IKE Smart City

An IKE smart kiosk in the sidewalk in San Antonio, Texas
One of the San Antonio, TX IKEs

Why?

The IKE Smart City project exists to fill a few difficult gaps:

  • As cities embrace administrative technology more and more, it rests in the realm of equality to ensure that all of a city’s residents can communicate with these city technologies, regardless of what technology they personally possess
  • As the world continues to grow digitally cities have a vested interest in making sure that all of their citizens have well-supported options for accessing the internet and the additive value that can come from it
  • As automated mapping and categorization services grow in their traffic and audiences, cities want to retain an ability to give personalized (by a human!) resource lists for locations within the city that help to tell that city’s story in the way a machine never could

What?

IKE is a “Smart City” kiosk. After attending the Smart Cities New York Conference in 2019 I can confirm that folks aren’t really sure yet what “smart city” actually means, but the gist is that a ‘smart city’ is a city that is pursuing and/or implementing digital platforms or means to either automate existing tasks or solve new problems with digital mechanisms. IKE aims to assist in the latter — solving the issues noted above in a new form of mechanism: an eight-foot tall, double-sided touch screen kiosk bolted into the sidewalk. 🙂

IKE creates instantaneous, wireless, and fluid communication channels between a city and its residents, broadcasts free wifi for anybody that wants it, and allows city managers to personally tailor (some) content for visitors. I won’t go deep into all of the features of IKE myself (check out the main site), but enabling cities to connect with their citizens was one of the most personally rewarding aspects of this project.

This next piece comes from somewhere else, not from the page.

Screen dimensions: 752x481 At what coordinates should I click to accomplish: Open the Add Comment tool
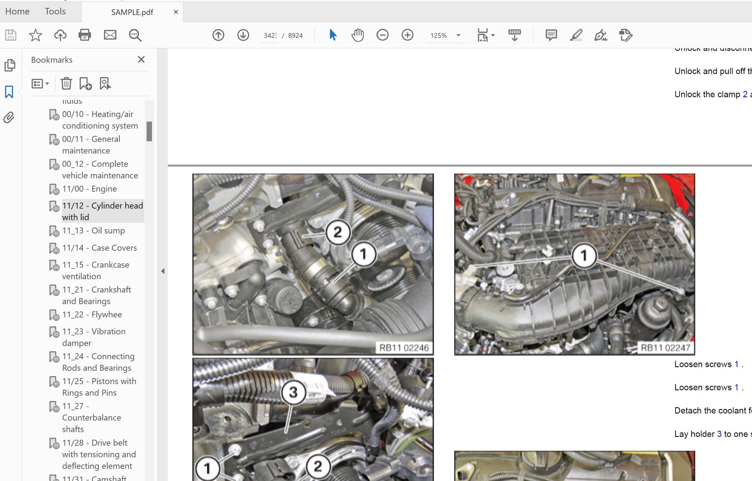[551, 35]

As one of the core contributors to the project I helped build most facets of it. Of course, being much larger in scope than a purely software venture, ‘most facets’ ranges wider than I’d typically been used to! Distributed hardware, physical licensing and building permits throughout cities, physical installation and power/wiring requirements, distributed server connectivity (cellular) and setup automations, multi-interface environments for serving web content to all sorts of users (and kiosks!), etc. I learned a ton working on IKE and worked with some really talented folks (that I’m still great friends with!). I still smile when I walk by IKEs in my own city (or others I’m visiting) and have many fond memories helping to build IKE.

And Then?

I decided to part ways with the IKE project in 2021 after a couple years of fun and excitement (including riding out the first COVID wave). IKE rides a difficult line between helping features and good-for-the-people interests… and advertising. On one hand, a part of the money generated from the IKEs playing ads on their screens (while not in use) goes to the city — a nice little revenue bump for them. An in addition, IKE charges a city zero dollars to install IKE into a city. It’s absolutely free to the city. Of course, on the other hand you now have many screens rolling ads to folks as they walk by/in/around your city. In the end, I couldn’t support the advertising nature of the product any longer.

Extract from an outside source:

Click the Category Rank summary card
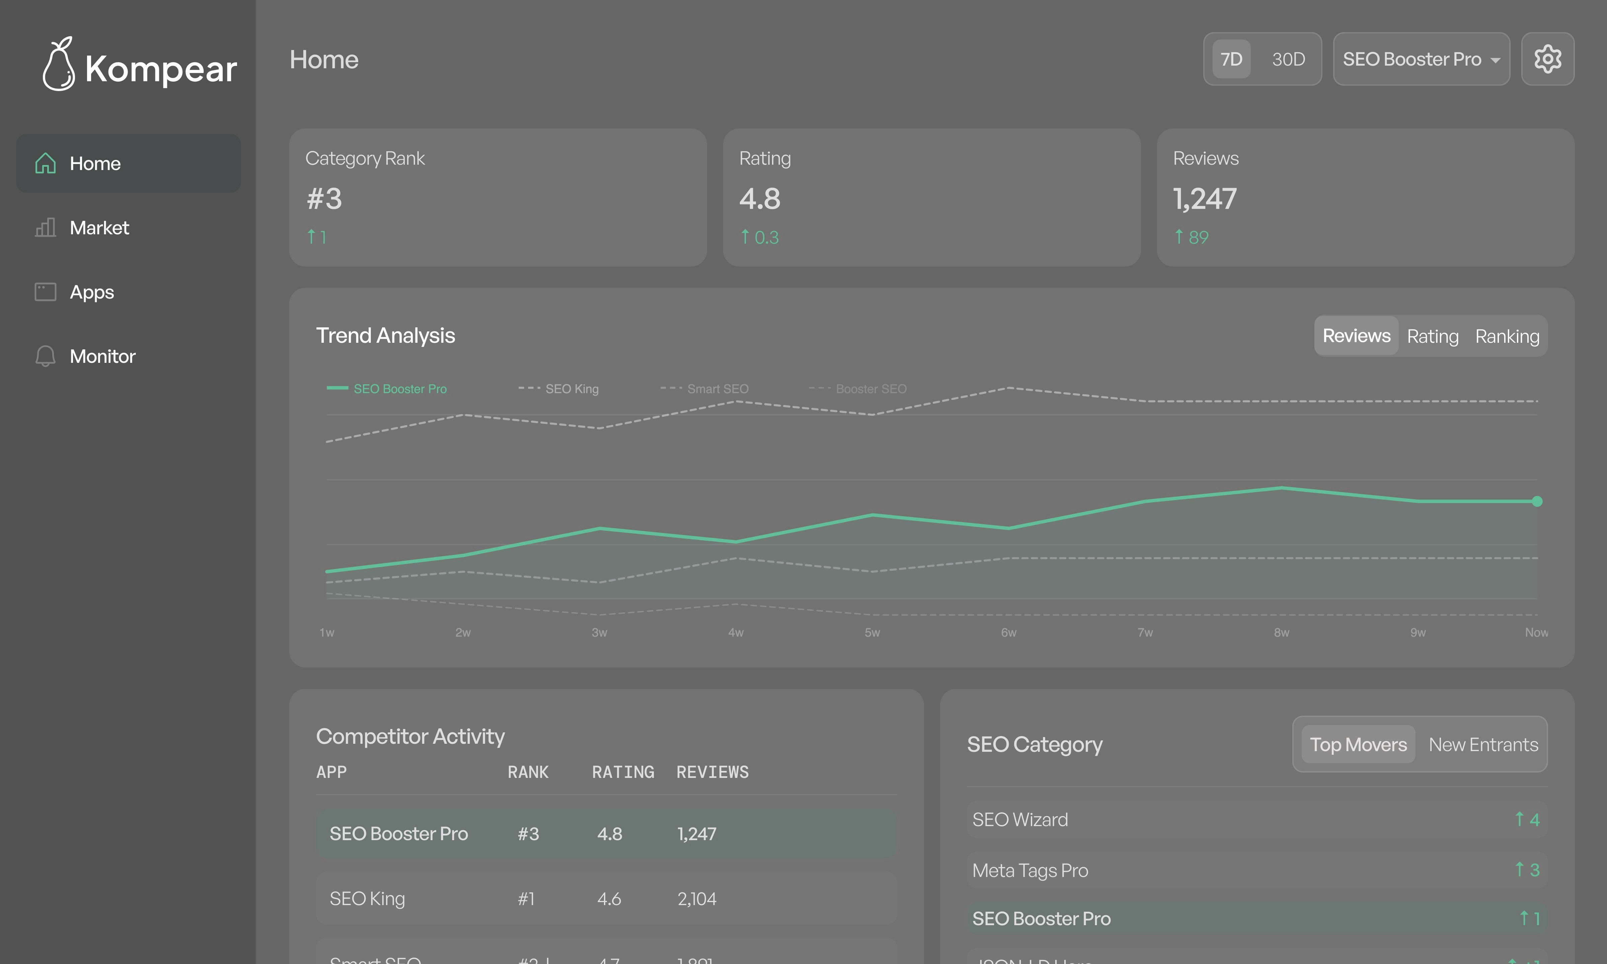The height and width of the screenshot is (964, 1607). (498, 197)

As should be understood from my sentiment (but just to make extra clear), this is a net pro/con of the product, not the people working not the IKE project. They are awesome. It was tough to leave them on the project!

All that said, I’m excited to continually hear of IKE’s success and growth into many more cities than I even saw it. I wish the project the very best and hope the team(s) involved find new and creative ways to enhance the experience of being a citizen in a city via these kiosks.